Votre tâche
Prolongez le récit sur le groupe de soutien en reprenant juste après sa dernière phrase.

Texte du document
========

J’ai eu quelques rencontres avec elle et elle m’a suggéré le groupe de soutien parce que dans les rencontres individuelles c’était difficile pour moi parce que je ne voulais pas qu’elle me regarde.

Quand j’ai commencé le groupe, je demeurais à Brossard et je ne conduisais pas. Je prenais l’autobus de Brossard jusqu’au terminus Bonaventure à Montréal, là je prenais le métro jusqu’à Angrignon et l’autobus jusqu’à Châteauguay et le soir après le groupe je retournais à Brossard.

J’avais très peur, je n’ai jamais été nulle part sans que mon mari me tienne la main et me dise quoi faire, j’avais peur de me perdre. Mais d’un autre côté, mon mari n’étant pas souvent à la maison, ma maison était devenue ma prison je n’avais pas de vie. Alors en prenant l’autobus et le métro j’aimais ça. Je lisais et je complétais mes documents pour le groupe. WOW j’étais capable.

Ma première année je n’ai pratiquement rien dit dans le groupe. Je faisais mon tour de parole en quelques minutes et le reste du temps, j’écoutais les autres tout en dessinant et Carole respectait ça !

La deuxième année que j’ai fait le groupe, elle m’a demandé si j’étais d’accord qu’elle dise aux autres femmes présentes que même si je dessinais et que je pouvais donner l’impression de ne pas écouter, il n’en était rien. Elle leur a dit : Anne-Marie parle peu, elle dessine, mais elle vous écoute. Ce n’est pas parce qu’elle n’est pas intéressée. C’est juste que c’est difficile pour elle de parler et que les gens la regardent dans les yeux.

========

Lignes
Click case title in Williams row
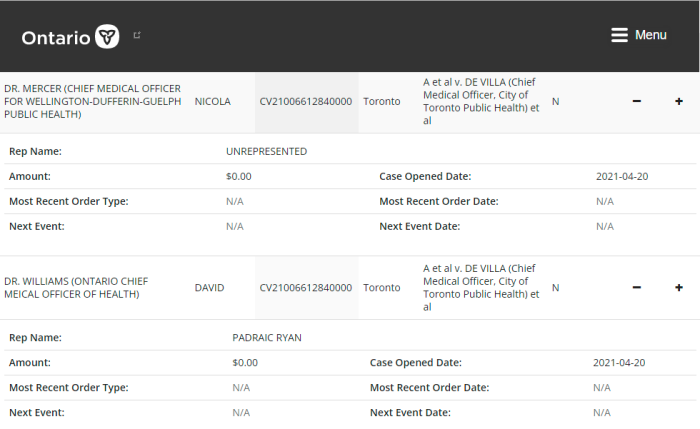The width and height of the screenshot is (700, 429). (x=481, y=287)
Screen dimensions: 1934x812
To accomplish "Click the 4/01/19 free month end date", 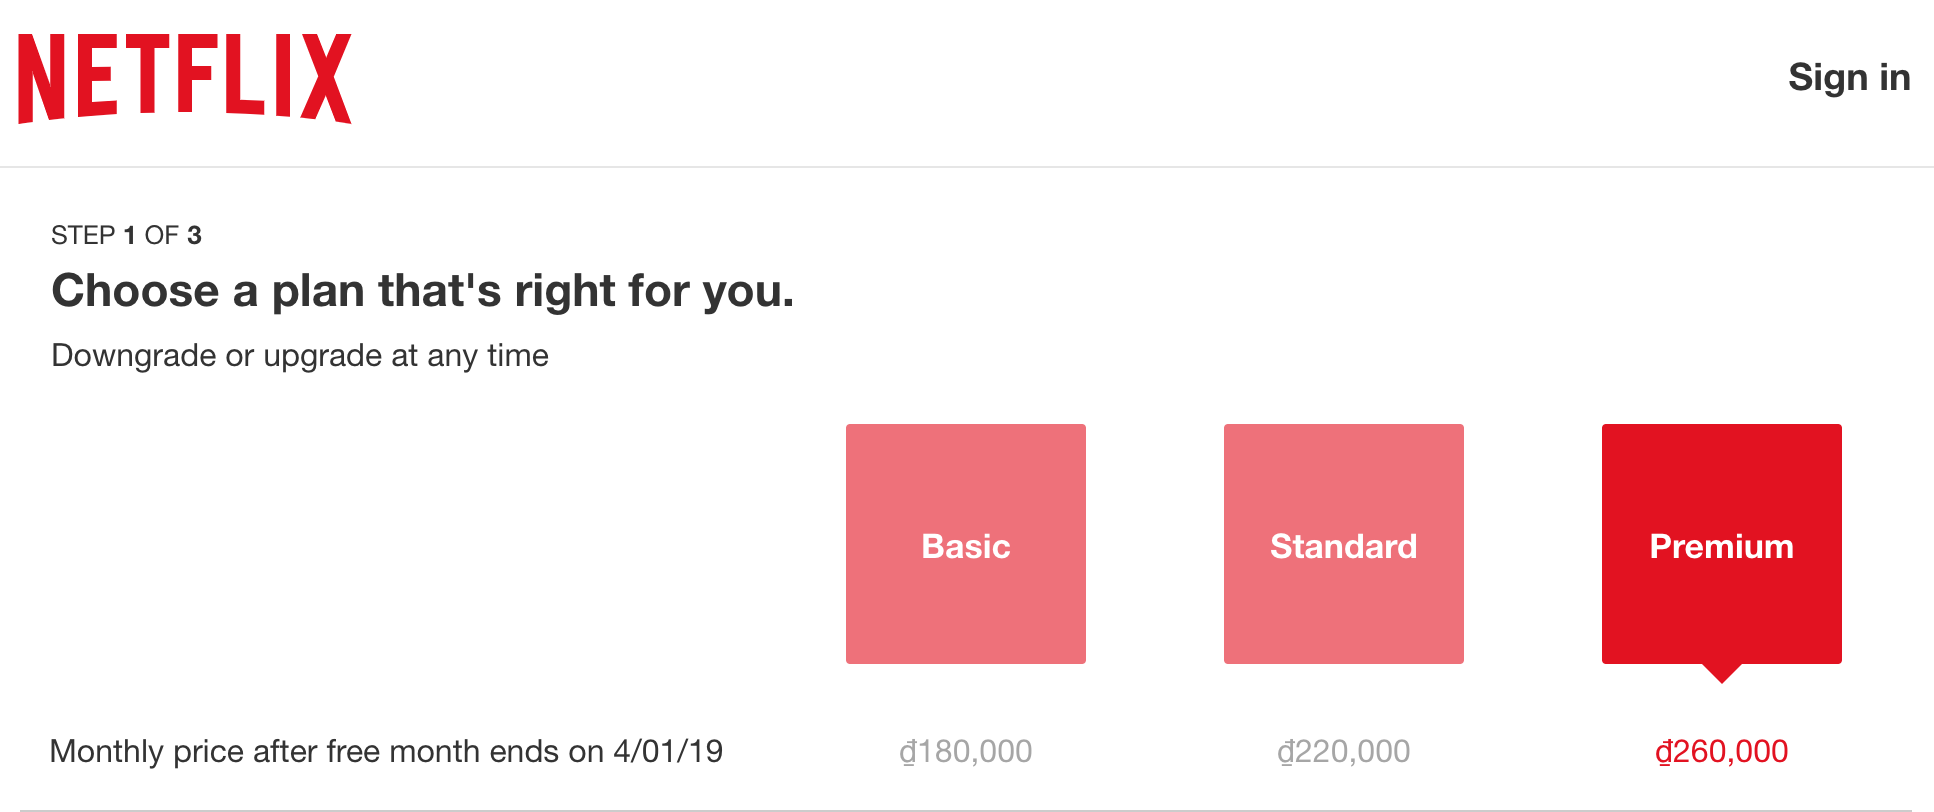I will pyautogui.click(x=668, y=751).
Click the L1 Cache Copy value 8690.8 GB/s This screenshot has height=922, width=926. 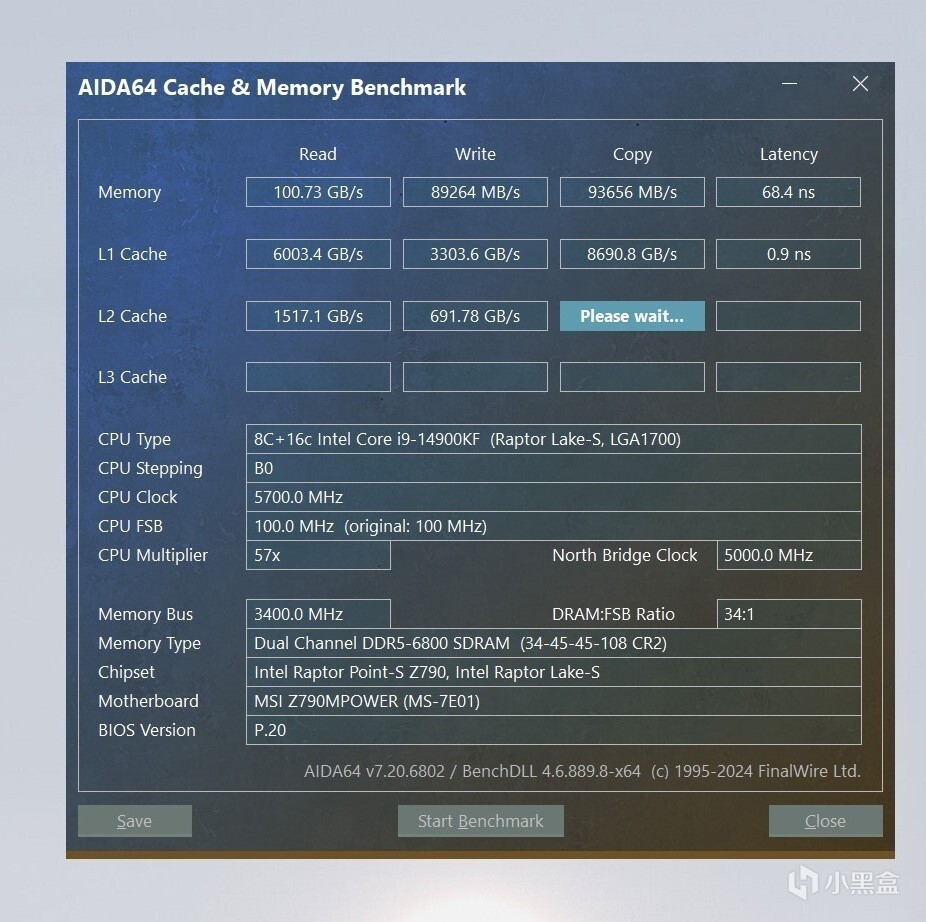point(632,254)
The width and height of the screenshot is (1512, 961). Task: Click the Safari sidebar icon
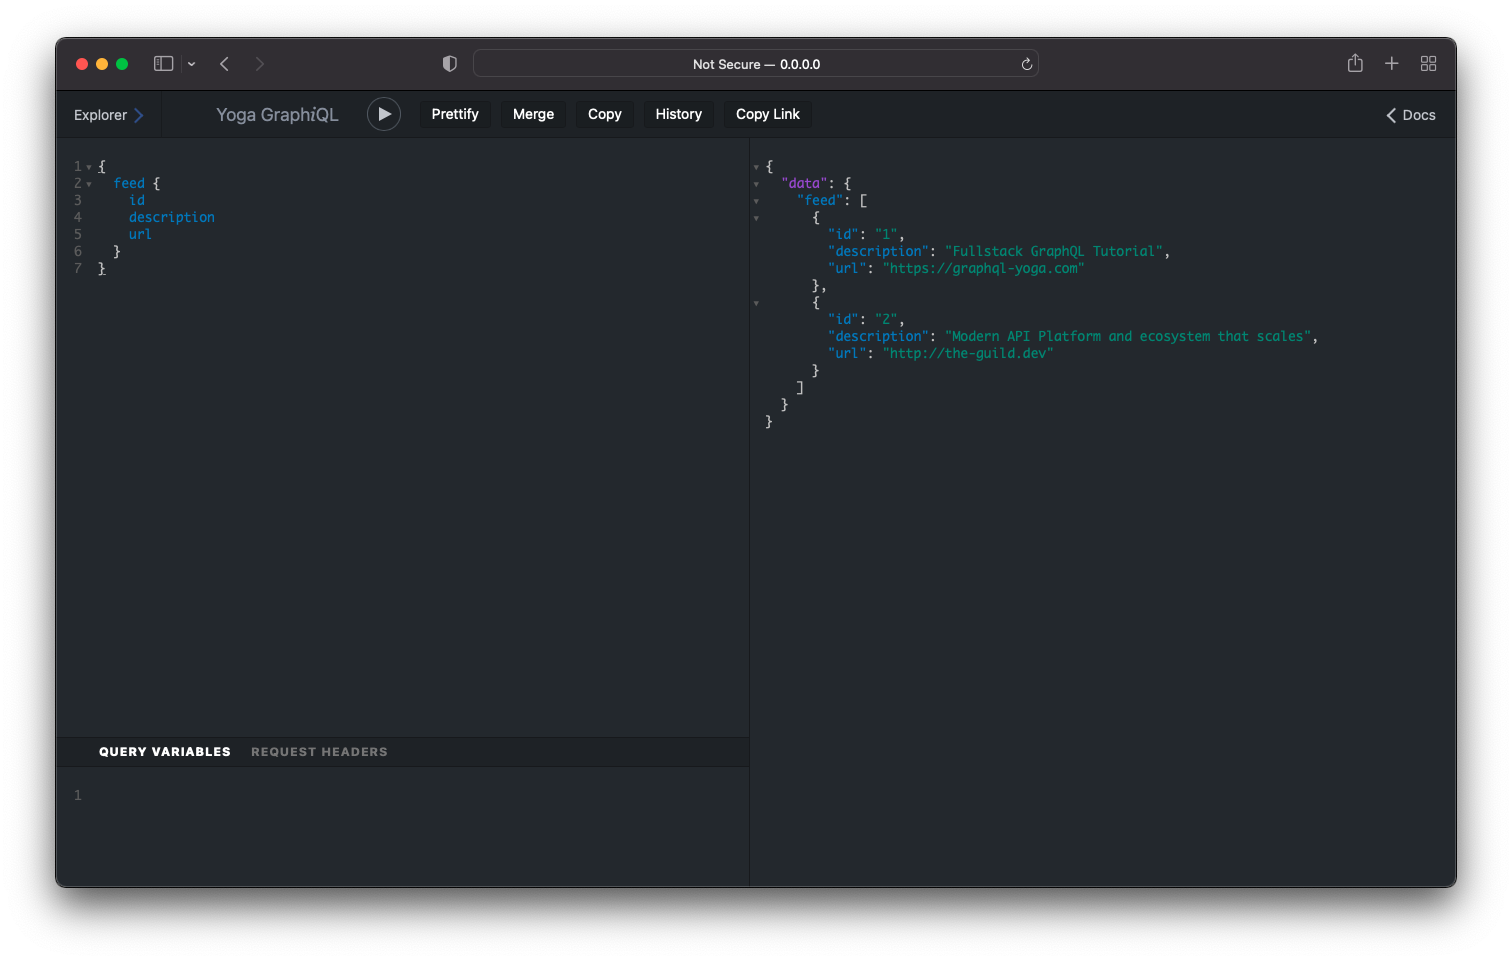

========

Réponse à l'exercice
C’était la première fois de ma vie que quelqu’un me respectait et ne me jugeait pas. Elle m’a donné le temps dont j’avais besoin, elle m’a donné les outils pour avancer, elle m’a aidée à déprogrammer 42 ans de merde. Elle m’a permis de trouver qui est Anne- Marie, car je ne savais pas qui j’étais, je n’avais pas d’opinion et je n’avais jamais pris une décision par moi-même.

J’ai commencé à m’aimer, j’ai commencé à dire non aux gens qui profitaient de ma bonté. J’ai sorti de ma vie les gens qui me faisaient du mal. Je ne te dis pas que ç’a été facile, mais ça m’a fait du bien. Elle m’a appris à voler de mes propres ailes.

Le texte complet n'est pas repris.